DATA FOR PROCESSING ▸
----------

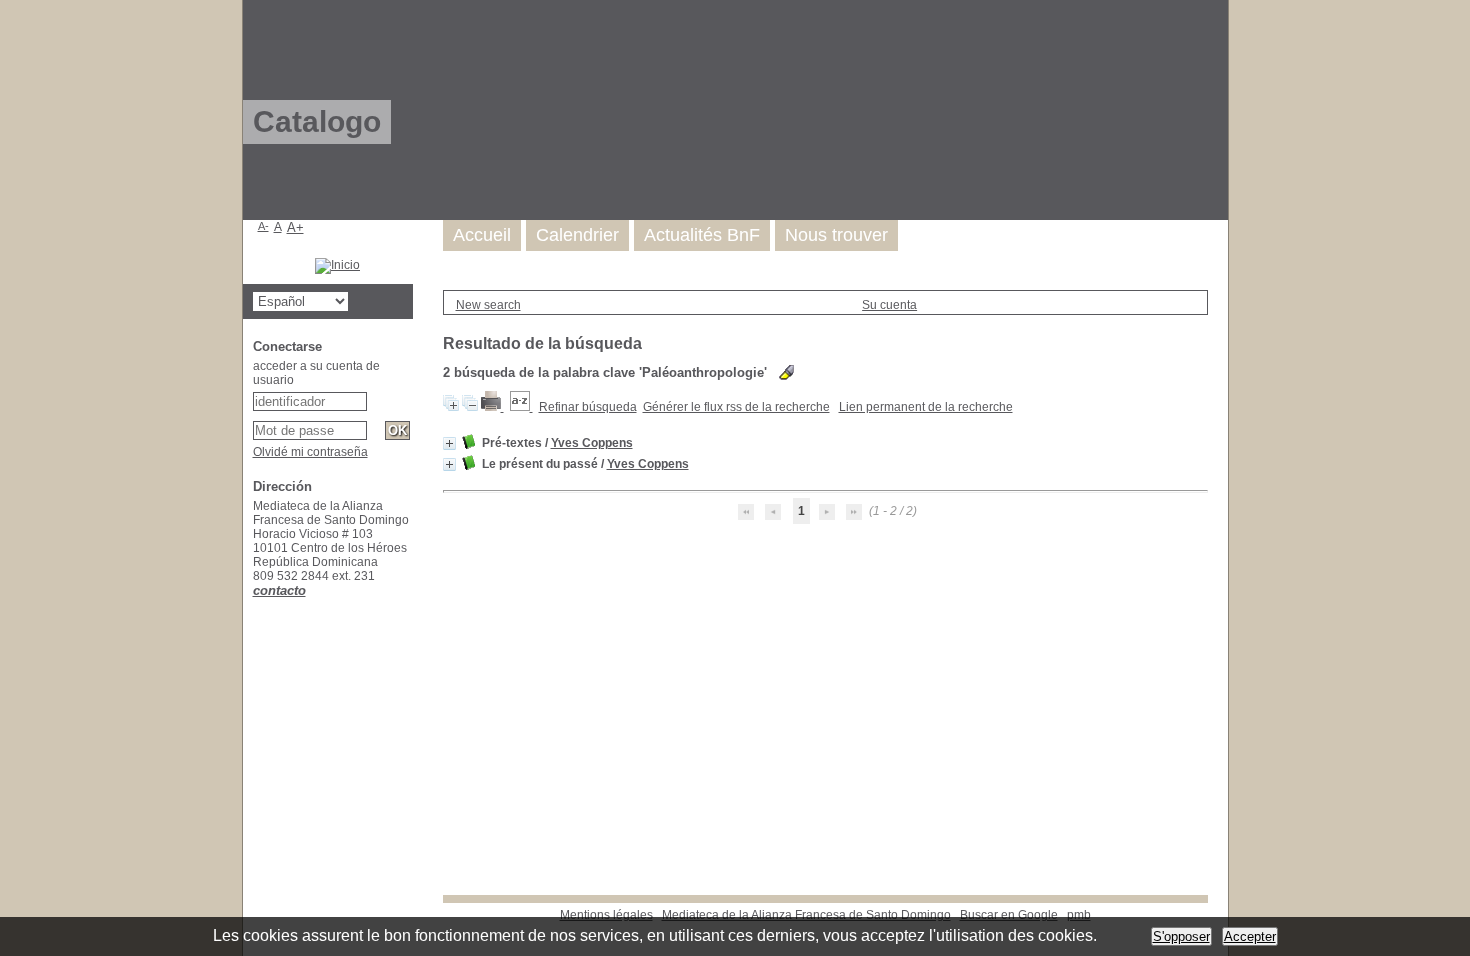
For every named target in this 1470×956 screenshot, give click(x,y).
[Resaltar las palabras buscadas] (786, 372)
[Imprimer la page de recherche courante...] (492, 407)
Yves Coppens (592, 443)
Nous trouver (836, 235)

----------

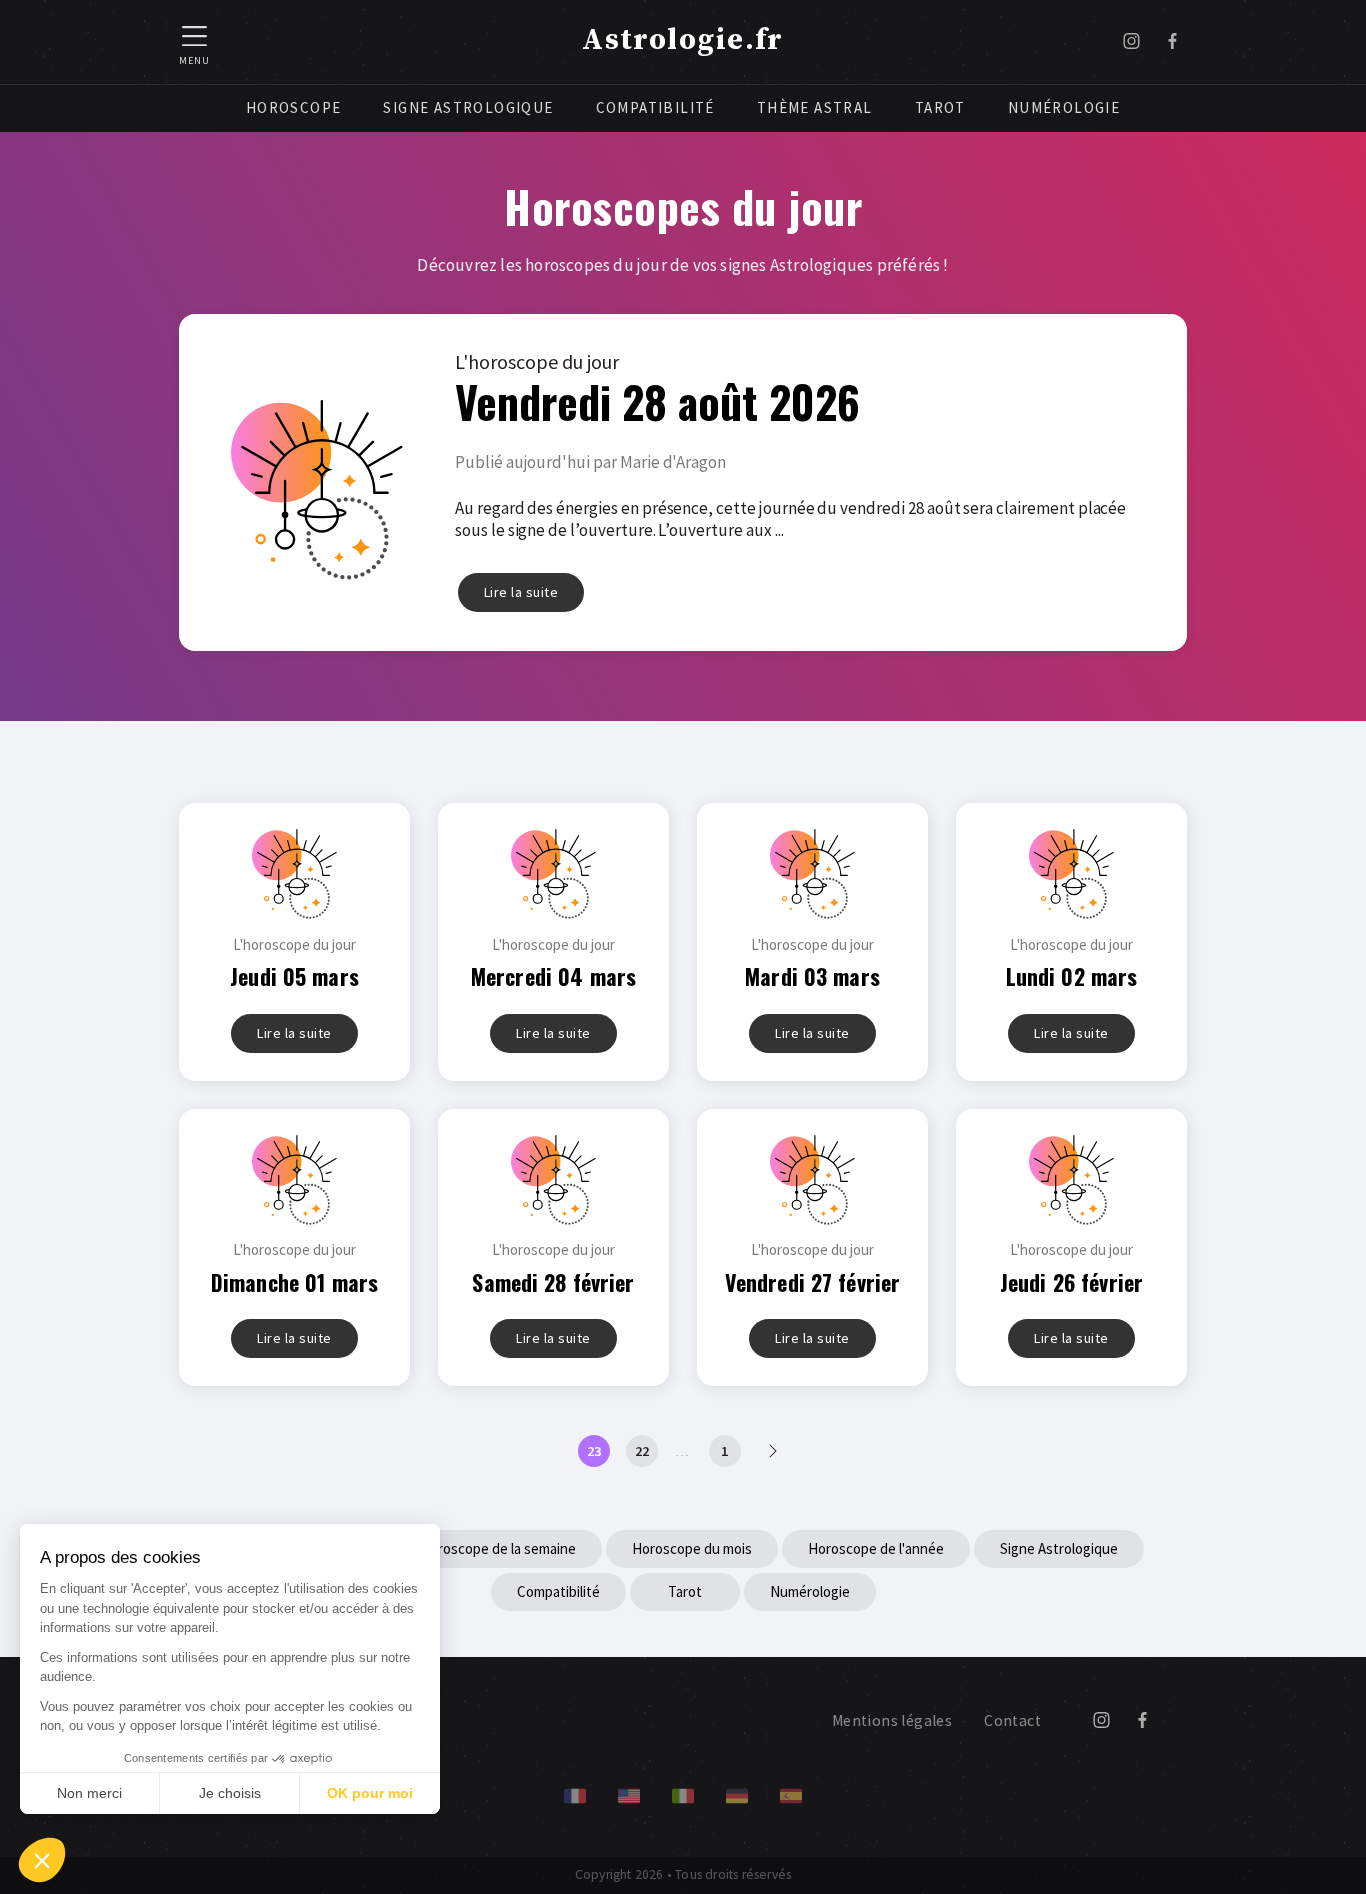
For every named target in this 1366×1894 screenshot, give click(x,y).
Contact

----------

Copy the records above exactly, beginning at the line that contains "[Resaltar las palabras buscadas] (786, 372)" and stopping after the line that contains "Nous trouver (836, 235)".

YOUR RESPONSE ▸
[Resaltar las palabras buscadas] (786, 372)
[Imprimer la page de recherche courante...] (492, 407)
Yves Coppens (592, 443)
Nous trouver (836, 235)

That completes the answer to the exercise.